_TASK PROMPT_.
Each line of the data that includes "screenshot" must be copied.

_DATASET_.
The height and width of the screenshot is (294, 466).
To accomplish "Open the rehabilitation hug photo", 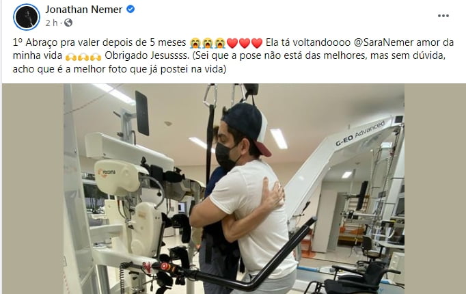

...

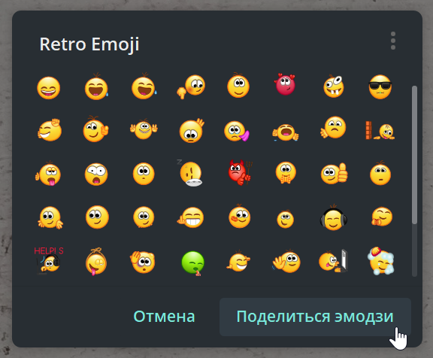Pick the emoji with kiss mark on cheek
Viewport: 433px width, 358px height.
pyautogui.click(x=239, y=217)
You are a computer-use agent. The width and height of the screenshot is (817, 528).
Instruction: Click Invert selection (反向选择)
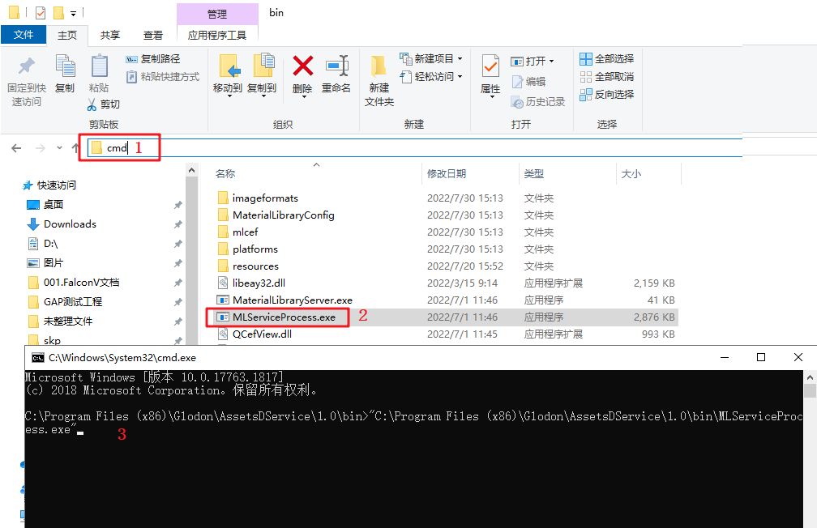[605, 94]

_EXERCISE RESULT_.
The height and width of the screenshot is (294, 466).
You are a computer-use agent. The width and height of the screenshot is (817, 528).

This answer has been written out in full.